La prise en charge et la gestion de la douleur sont plus que jamais pris en compte par les médecins anesthésistes-réanimateurs afin que l’intervention chirurgicale soit la plus confortable possible.

Même si elle n’est pas consciente lors de l’intervention, l’anesthésie reste tout de même ressentie par le corps.

La prise en charge de la douleur pendant l’intervention est donc prise très au sérieux pour éviter des effets secondaires importants suite à l’intervention mais aussi permettre au patient de récupérer plus facilement après la chirurgie.
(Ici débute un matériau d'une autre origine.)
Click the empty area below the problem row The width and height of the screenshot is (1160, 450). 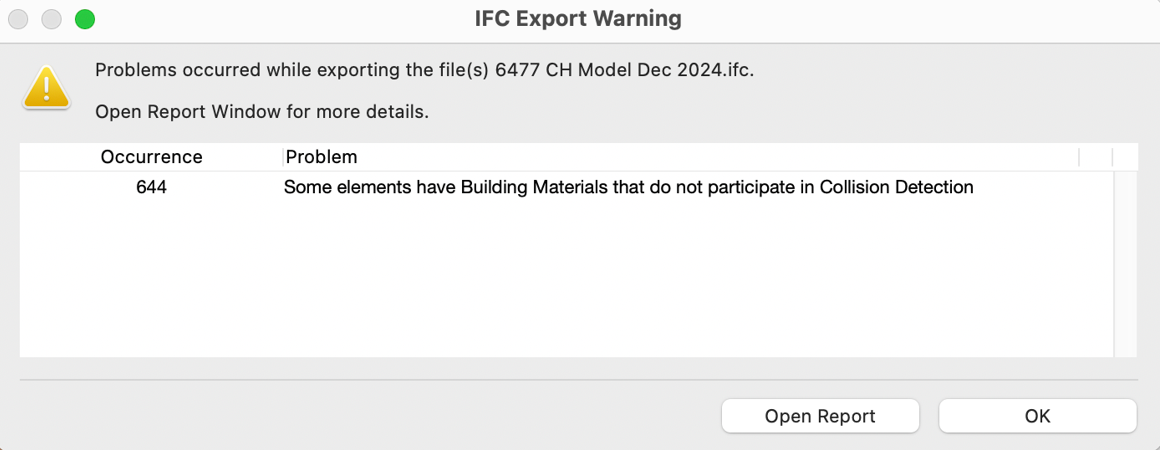566,279
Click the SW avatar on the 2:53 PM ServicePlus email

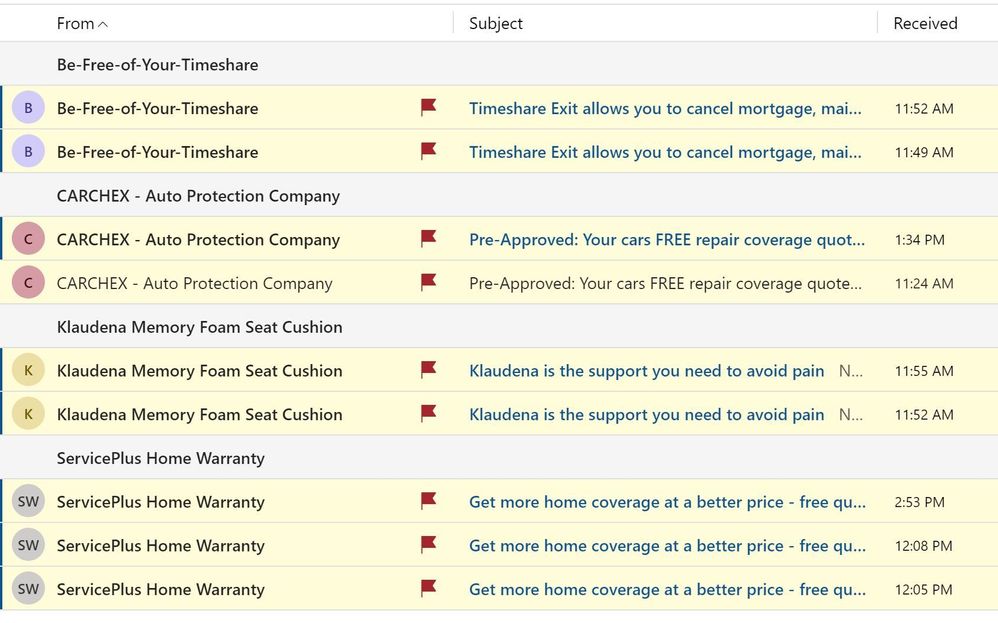click(x=28, y=501)
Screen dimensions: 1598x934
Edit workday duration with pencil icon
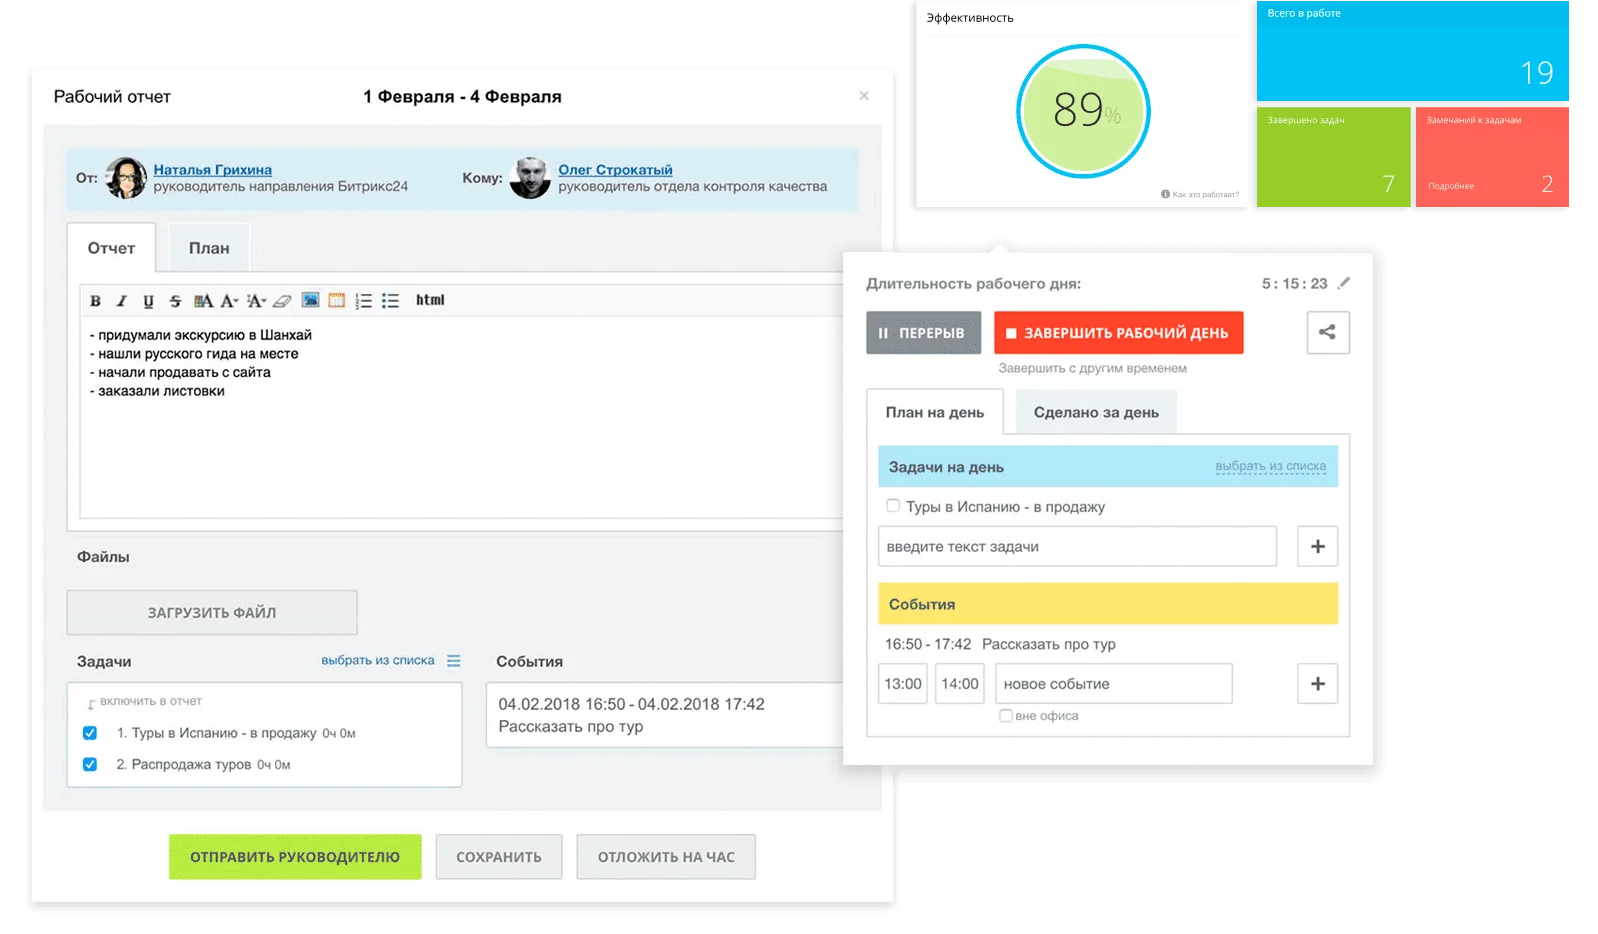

La mesure de la douleur est les médecins anesthésistes-réanimateurs se basent sur la pression artérielle et le rythme cardiaque. Mais cette mesure étant soumise à d’autres facteurs, il est  possible de coupler cette mesure à d’autres outils.

Anesthésie en hypnose

L’hypnose intéresse de plus en plus le corps médical dans le cadre d’interventions chirurgicales.

Est-ce que l’hypnose remplace l’anesthésie médicamenteuse ?

L’hypnose est utilisée en complément d’une autre anesthésie médicalisée. Elle est un allié efficace pour aider le patient à se détendre, calmer ses angoisses avant d’avoir une anesthésie générale, locale ou régionale et de bénéficier de l’intervention chirurgicale. Dans le cadre d’une anesthésie générale, le patient aura eu l’impression de s’être tranquillement endormi. L’effet potentiellement traumatisant de l’anesthésie générale sur l’esprit est donc fortement atténué.

Le médecin anesthésiste-réanimateur l’utilise également pour faciliter le rétablissement du patient, afin que l’opération lui paraisse moins traumatisante. Les douleurs post-opératoires seront moins importantes et les prescriptions d’analgésiques seront également moins importantes du fait de l’état du patient à son réveil.

L’hypnose est également appréciée par l’équipe médicale, car un patient déstressé facilite ainsi le travail du chirurgien, du médecin anesthésiste-réanimateur ainsi que de l’équipe soignante.

Est-ce que tout le monde peut avoir recours à l’hypnose ?

L’hypnose fonctionne sur tout le monde, à condition que le patient soit ouvert à ce genre de pratique et suggestible, il faut qu’il :

  • coopère totalement avec le médecin anesthésiste-réanimateur pratiquant l’hypnose ;
  • ait confiance en son hypnothérapeute pour faciliter le « lâcher prise » ;
  • soit réceptif à ce genre de pratiques.

Qui peut pratiquer l’hypnose ?

Seul un anesthésiste-réanimateur formé à cette technique peut la pratiquer au bloc opératoire, uniquement à la demande du patient.

De plus en plus de médecins et professionnels de la santé sont formés à l’hypnose pour compléter leur spécialité et prévenir ou soulager la douleur de leurs patients ou d’autres indications (arrêt de tabac, stress, troubles du comportement alimentaire, phobie…). Toutefois, tous les professionnels de santé ne peuvent pas pratiquer l’hypnose, il faut être formé principalement par la pratique.